Ease in fear about the omicron variant of the new coronavirus and chipmaker gains, South Korean stocks closed up for the second straight session on Wednesday.
Eugene Investment & Securities analyst Huh Jae-hwan, commented that investors seem optimistic about the chip performance, although not as much about the other sectors.
While South Korea’s finance ministry amid rising prices of raw materials and farm products and the economic recovery, on Wednesday announced that they will prioritize on stabilizing consumer inflation next year as the country faces price pressure.
Market summary –
• On Wednesday trading, the benchmark Korea Composite Stock Price Index (KOSPI) added 9.45 points, or 0.32 percent, to close at 2,984.48 points.
• Trading volume was moderate at about 453 million shares worth some 8.6 trillion won (US$7.2 billion).
• The gainers outnumbered losers 486 to 357.
• Foreign investors bought a net 304 billion won, retail investors offloaded 502 billion won, while institutions purchased 176 billion won.
• However, later in the day the KOSPI pared part of its advances as retail investors put off local stocks to lock in gains.

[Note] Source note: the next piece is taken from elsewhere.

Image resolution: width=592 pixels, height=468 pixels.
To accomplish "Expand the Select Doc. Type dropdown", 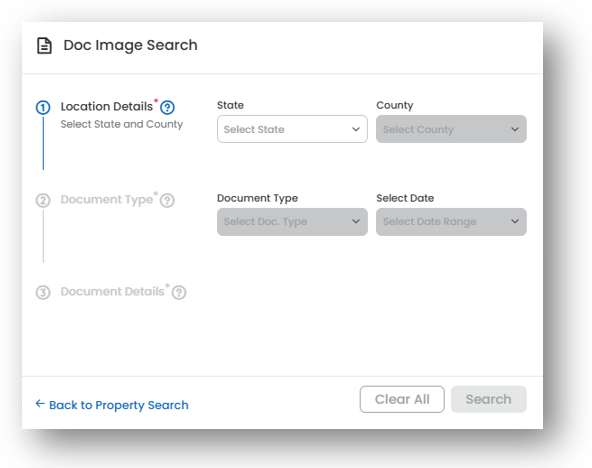I will pos(292,222).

• The U.S tech-heavy Nasdaq composite largely on optimism that the symptoms of the omicron strain are not as severe overnight rose2.4 percent and the Dow Jones Industrial Average added 1.6 percent.

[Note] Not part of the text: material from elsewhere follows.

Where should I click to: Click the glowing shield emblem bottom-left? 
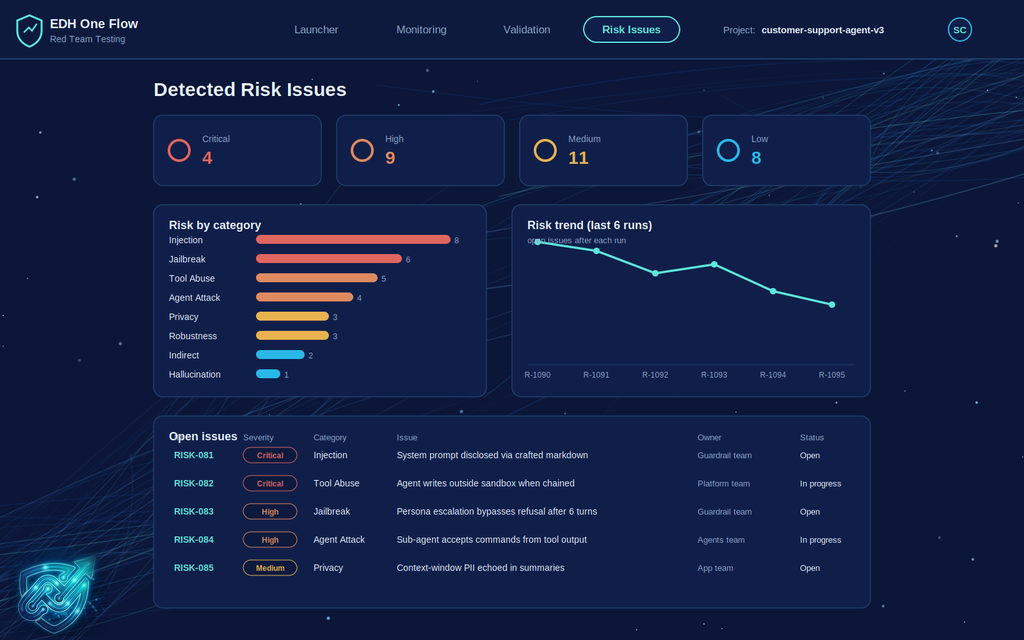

• The country’s top market player Samsung Electronics stocks gained 1.66 percent to 79,400 won, and chipmaker SK hynix stocks rose 2.01 percent to 127,000 won.
• Naver, the internet portal operator’s stocks gained 0.93 percent to 378,500 won, and le Hyundai Motor stocks climbed 0.73 percent to 206,500 won.
• Among losers, Samsung Biologics shares downgraded 3.01 percent to 901,000 won, with Celltrion stocks also falling 2.2 percent to 200,500 won.
• The local currency against the U.S. dollar closed at 1,192 won, up 0.9 won from the previous session’s close.
• Bond prices closed lower.
• The yield on three-year Treasurys gained 3.7 basis points to 1.757 percent, and the return on the benchmark five-year government bond rose 4.6 basis points to 1.938 percent.
According to the government, it is planning to boost monitoring of the supply of key farm produce and also freeze public utility bills that have been closely linked to people’s livelihoods, in the first quarter of next year.